L'expertise médico-légale a pesé lourd, vendredi 11 septembre, devant la cour d'assises de Paris. À la barre, la médecin ayant pratiqué l'autopsie de Federico Martin Aramburu a expliqué que les deux tirs à l'origine de la mort du rugbyman argentin avaient été tirés dans le dos.

Loïk Le Priol, ex-militaire de 32 ans, a reconnu avoir tiré six fois lors de cette nuit de mars 2022. Quatre balles ont atteint la victime, âgée de 42 ans et non armée au moment des faits. Selon la légiste, deux projectiles entrés au milieu du dos ont provoqué des blessures fatales.

Le coaccusé de Loïk Le Priol, Romain Bouvier, 35 ans, autre militant d'ultradroite, avait tiré 45 secondes plus tôt à quatre reprises. Deux balles avaient atteint Federico Martin Aramburu, de face à la cuisse puis de profil au bas de la poitrine. D'après la légiste, ces blessures n'auraient entraîné qu'une interruption temporaire de travail de quinze jours si Le Priol n'avait pas ensuite ouvert le feu.
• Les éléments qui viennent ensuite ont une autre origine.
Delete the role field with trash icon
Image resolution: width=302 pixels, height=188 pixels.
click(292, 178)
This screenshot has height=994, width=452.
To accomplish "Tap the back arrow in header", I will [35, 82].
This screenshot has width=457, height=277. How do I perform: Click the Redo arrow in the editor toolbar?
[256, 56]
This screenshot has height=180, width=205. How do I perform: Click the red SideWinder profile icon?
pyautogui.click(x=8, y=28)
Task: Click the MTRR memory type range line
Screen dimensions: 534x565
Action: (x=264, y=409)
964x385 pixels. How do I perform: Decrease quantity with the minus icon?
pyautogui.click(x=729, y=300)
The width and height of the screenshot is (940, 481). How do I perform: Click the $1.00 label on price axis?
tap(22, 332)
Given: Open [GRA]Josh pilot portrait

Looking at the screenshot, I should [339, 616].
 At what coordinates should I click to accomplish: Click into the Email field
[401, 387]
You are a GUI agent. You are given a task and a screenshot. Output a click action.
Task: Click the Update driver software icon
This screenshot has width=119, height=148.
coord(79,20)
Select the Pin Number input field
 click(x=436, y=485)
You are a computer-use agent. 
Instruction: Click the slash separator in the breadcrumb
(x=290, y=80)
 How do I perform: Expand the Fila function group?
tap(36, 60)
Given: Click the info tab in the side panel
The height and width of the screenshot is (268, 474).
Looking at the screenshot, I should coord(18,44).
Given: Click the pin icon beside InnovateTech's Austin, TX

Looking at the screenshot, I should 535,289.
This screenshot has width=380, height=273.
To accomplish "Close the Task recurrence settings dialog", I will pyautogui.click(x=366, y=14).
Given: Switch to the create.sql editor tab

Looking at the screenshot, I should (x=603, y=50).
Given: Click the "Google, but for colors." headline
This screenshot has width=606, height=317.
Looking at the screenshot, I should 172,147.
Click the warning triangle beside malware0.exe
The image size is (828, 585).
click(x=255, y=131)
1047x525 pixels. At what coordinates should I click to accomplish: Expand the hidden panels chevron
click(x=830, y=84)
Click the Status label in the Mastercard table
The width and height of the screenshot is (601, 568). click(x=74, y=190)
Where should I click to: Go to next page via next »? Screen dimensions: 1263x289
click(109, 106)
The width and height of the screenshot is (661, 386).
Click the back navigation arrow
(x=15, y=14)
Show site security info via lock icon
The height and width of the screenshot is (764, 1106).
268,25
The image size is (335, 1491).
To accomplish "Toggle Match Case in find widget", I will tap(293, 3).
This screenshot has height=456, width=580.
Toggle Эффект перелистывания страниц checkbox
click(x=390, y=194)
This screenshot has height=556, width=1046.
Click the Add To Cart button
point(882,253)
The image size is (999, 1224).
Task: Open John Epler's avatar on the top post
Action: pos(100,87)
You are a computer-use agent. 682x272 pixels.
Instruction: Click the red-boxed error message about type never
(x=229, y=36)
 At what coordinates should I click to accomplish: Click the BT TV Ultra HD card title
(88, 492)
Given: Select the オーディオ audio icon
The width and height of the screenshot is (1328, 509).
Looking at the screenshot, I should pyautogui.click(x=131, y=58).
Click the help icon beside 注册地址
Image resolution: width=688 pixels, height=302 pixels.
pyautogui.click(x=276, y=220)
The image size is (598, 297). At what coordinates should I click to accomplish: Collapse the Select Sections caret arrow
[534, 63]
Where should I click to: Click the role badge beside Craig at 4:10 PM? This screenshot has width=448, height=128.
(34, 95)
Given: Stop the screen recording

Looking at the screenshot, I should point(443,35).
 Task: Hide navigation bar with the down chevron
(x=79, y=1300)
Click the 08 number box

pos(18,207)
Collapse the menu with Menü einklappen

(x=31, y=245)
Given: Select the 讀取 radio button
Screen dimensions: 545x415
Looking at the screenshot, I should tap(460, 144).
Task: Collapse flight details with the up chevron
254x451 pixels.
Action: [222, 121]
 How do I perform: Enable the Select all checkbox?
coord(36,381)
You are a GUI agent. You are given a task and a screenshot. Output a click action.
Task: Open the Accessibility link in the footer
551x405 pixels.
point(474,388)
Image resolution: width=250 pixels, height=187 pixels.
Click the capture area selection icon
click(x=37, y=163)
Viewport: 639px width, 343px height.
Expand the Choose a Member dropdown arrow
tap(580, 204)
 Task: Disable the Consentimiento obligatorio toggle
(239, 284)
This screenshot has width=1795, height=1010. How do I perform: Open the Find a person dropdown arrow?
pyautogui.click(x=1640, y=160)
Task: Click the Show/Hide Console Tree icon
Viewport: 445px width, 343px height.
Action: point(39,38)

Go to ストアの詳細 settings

Une "hémorragie massive" et une "défaillance de la pompe cardiaque"L'autopsie a montré une trajectoire "de l'arrière vers l'avant". Les deux tirs mortels ont brisé la colonne vertébrale, touché le foie, les reins et un poumon, entraînant une "hémorragie massive" ainsi qu'une "défaillance de la pompe cardiaque" extrêmement rapide. Malgré l'arrivée rapide des secours, Federico Martin Aramburu ne pouvait pas être sauvé, a-t-elle assuré.